## What to work on:
Copy out the lines of the records word for word, starting at the line that contains "Viewport: 1568px width, 600px" and ending at the line that contains "Jump to Retrieve".

## Data provided:
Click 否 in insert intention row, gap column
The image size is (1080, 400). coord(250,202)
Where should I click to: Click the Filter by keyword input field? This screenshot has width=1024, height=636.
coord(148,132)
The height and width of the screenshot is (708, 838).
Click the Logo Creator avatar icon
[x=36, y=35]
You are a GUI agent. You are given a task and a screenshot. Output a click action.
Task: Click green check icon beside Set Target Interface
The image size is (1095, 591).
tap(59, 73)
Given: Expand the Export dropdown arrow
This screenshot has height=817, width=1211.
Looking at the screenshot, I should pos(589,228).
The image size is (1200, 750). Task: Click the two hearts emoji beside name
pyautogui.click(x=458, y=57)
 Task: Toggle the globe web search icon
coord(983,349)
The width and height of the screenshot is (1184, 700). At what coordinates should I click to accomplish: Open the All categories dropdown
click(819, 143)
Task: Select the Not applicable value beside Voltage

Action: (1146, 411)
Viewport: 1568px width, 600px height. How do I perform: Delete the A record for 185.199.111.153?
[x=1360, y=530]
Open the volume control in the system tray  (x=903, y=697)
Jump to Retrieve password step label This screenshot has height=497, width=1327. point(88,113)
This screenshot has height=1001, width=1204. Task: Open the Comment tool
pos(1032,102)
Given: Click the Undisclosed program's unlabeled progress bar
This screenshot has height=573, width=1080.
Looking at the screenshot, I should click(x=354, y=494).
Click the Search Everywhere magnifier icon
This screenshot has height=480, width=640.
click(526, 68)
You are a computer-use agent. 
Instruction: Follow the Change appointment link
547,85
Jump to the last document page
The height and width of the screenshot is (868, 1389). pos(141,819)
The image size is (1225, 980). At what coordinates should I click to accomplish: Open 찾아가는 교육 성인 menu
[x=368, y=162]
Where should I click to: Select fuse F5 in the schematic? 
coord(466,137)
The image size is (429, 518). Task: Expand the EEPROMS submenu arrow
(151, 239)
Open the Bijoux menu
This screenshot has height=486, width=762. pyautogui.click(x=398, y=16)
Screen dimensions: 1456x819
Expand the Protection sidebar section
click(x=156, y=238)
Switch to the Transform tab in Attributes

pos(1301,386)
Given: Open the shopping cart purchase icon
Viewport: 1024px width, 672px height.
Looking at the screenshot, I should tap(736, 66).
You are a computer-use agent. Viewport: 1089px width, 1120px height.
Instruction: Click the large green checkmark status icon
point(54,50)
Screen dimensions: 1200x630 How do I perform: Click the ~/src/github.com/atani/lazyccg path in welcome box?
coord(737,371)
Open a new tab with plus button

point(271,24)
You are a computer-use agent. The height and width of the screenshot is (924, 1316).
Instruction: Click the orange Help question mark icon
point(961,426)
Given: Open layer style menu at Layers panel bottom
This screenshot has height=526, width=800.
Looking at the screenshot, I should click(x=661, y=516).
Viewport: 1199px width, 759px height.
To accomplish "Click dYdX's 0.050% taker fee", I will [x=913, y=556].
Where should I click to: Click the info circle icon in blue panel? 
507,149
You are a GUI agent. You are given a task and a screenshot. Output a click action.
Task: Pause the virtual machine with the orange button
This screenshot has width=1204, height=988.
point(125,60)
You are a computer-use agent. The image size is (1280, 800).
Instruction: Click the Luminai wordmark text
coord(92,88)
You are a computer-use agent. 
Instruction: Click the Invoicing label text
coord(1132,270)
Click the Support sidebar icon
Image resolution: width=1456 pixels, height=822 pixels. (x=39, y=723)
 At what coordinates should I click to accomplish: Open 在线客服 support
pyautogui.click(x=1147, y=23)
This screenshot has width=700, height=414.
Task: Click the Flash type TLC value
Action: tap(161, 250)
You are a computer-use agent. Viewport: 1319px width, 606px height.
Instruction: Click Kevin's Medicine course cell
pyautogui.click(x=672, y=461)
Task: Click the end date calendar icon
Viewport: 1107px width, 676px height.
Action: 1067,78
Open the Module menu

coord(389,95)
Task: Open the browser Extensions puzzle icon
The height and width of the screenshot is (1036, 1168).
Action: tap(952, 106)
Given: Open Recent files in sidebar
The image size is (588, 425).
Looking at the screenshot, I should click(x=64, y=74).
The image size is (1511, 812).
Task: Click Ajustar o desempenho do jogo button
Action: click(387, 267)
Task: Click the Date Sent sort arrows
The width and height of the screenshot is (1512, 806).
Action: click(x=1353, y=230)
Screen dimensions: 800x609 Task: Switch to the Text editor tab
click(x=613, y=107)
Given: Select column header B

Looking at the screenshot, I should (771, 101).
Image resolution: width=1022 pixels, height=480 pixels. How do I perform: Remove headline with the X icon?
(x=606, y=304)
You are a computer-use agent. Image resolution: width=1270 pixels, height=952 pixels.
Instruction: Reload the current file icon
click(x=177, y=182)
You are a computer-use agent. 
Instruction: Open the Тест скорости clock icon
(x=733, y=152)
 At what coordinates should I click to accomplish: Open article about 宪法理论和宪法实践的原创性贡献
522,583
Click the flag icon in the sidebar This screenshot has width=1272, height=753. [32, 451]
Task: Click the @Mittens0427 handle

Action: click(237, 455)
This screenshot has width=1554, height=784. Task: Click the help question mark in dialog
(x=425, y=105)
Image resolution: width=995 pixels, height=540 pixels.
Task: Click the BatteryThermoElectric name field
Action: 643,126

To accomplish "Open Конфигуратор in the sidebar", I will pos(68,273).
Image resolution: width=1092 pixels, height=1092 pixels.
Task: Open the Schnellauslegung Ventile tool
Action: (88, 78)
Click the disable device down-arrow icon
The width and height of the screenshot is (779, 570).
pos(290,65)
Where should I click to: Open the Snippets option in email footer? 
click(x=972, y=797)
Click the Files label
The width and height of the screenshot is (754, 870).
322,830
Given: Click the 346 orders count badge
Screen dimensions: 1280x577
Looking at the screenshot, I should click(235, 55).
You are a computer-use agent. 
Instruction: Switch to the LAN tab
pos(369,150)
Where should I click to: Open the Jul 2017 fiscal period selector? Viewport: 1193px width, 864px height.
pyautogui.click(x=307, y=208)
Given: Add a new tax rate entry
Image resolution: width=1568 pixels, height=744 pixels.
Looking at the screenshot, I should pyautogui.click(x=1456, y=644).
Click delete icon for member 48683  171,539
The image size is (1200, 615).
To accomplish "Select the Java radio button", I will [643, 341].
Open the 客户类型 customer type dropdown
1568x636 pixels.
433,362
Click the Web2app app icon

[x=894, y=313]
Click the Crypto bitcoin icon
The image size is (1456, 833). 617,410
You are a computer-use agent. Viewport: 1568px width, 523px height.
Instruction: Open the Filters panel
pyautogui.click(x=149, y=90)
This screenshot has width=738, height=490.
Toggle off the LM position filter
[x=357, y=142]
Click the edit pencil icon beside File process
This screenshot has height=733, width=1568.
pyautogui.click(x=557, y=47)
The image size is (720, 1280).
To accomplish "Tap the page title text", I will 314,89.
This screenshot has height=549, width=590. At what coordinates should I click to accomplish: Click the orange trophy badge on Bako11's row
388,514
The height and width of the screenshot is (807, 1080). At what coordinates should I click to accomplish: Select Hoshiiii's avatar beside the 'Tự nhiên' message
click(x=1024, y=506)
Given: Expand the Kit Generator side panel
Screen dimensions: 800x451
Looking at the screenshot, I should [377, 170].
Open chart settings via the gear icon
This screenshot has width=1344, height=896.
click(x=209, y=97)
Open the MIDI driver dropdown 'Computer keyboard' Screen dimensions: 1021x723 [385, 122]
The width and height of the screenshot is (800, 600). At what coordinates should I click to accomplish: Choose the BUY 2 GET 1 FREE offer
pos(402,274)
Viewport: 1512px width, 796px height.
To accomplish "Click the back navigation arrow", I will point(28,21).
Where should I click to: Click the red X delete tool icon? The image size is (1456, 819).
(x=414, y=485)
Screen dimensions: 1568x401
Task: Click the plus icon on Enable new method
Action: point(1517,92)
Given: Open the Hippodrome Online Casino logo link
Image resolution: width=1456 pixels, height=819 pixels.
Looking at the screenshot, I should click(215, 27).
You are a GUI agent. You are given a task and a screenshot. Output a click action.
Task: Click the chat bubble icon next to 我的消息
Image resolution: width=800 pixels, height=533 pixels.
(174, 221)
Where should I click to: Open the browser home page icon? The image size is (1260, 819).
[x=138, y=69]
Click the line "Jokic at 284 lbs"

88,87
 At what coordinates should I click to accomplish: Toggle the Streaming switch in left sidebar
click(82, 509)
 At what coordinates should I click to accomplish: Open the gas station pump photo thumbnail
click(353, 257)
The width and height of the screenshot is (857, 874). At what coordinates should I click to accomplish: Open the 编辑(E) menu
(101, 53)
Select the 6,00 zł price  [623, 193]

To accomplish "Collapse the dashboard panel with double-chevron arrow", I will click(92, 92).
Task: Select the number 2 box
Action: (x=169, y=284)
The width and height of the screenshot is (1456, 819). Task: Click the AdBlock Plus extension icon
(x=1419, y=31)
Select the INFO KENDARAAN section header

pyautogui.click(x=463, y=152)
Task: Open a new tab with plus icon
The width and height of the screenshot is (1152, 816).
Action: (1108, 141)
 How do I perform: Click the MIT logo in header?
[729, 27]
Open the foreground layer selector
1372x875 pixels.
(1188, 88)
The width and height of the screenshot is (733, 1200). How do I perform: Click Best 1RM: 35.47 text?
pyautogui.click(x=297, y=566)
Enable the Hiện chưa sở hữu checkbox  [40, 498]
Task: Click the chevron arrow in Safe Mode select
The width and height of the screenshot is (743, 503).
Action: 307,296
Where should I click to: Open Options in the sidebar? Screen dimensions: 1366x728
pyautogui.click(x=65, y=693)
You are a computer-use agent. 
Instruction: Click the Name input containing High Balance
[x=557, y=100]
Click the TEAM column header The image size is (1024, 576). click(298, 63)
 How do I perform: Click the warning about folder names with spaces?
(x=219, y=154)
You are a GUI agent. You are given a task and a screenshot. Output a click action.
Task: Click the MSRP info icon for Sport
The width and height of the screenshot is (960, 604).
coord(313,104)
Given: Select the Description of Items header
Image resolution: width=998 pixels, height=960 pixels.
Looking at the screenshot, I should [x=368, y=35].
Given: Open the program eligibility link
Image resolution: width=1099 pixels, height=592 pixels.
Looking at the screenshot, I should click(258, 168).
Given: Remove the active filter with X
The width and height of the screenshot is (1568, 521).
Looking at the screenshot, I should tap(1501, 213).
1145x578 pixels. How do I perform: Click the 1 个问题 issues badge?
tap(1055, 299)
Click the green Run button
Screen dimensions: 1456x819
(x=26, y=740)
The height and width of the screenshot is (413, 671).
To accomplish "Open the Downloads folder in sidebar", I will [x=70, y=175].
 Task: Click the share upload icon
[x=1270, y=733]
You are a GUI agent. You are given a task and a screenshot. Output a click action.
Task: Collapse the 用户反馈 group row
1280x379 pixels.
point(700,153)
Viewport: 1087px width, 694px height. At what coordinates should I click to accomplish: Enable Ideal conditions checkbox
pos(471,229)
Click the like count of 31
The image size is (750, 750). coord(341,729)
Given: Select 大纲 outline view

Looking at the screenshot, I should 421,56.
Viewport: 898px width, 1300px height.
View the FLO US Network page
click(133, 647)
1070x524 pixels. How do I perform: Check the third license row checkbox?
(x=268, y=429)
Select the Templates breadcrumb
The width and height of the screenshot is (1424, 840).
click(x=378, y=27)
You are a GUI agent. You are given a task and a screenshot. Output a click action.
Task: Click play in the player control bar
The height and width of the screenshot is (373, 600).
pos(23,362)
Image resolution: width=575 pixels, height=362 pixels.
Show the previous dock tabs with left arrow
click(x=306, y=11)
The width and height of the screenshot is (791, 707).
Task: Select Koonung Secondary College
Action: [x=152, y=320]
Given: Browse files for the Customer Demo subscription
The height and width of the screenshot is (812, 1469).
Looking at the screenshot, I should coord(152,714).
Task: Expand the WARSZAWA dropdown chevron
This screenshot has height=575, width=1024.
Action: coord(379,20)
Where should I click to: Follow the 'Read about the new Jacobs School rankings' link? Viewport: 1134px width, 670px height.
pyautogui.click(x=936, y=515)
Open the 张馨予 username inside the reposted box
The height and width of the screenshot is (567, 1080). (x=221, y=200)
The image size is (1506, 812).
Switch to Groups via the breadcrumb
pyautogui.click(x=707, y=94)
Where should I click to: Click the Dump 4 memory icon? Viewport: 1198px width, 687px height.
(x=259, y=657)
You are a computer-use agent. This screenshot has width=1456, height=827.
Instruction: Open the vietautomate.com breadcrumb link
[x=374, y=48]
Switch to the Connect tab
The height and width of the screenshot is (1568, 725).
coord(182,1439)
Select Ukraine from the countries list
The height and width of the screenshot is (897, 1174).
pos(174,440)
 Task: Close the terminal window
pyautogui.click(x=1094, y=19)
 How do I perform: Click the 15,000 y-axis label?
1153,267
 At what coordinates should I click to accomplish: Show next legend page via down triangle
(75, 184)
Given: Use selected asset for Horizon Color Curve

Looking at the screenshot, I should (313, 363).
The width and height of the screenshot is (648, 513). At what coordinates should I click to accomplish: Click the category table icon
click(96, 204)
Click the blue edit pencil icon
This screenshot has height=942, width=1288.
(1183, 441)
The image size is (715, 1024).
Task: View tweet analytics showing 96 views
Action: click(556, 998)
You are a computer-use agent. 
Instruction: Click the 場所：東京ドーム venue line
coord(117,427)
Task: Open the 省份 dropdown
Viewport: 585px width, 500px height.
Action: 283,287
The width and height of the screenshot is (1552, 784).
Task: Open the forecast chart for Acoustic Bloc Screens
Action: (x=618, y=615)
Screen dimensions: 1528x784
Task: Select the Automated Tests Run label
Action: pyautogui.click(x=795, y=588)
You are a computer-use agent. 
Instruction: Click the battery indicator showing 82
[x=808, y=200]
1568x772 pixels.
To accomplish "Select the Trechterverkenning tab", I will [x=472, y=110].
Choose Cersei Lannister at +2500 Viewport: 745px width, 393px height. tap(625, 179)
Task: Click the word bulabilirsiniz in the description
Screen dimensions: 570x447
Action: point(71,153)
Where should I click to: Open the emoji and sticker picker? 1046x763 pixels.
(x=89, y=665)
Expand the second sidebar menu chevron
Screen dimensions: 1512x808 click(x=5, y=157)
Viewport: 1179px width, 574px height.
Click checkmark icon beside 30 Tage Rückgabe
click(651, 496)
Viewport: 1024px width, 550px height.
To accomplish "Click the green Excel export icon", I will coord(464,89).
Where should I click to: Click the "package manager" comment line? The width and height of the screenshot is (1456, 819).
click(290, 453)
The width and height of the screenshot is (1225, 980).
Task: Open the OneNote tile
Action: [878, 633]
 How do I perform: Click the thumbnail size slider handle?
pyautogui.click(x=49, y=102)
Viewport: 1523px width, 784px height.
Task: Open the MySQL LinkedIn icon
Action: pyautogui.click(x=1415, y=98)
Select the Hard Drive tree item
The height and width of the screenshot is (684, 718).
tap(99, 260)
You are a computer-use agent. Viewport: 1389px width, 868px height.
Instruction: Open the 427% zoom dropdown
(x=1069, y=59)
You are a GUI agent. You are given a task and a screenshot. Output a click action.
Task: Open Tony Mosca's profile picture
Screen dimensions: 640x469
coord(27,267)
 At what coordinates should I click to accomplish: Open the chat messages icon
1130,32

## Solution to this task:
Viewport: 1568px width, 600px height. How do I perform: Delete the A record for 185.199.111.153?
[x=1360, y=530]
Open the volume control in the system tray  (x=903, y=697)
Jump to Retrieve password step label This screenshot has height=497, width=1327. point(88,113)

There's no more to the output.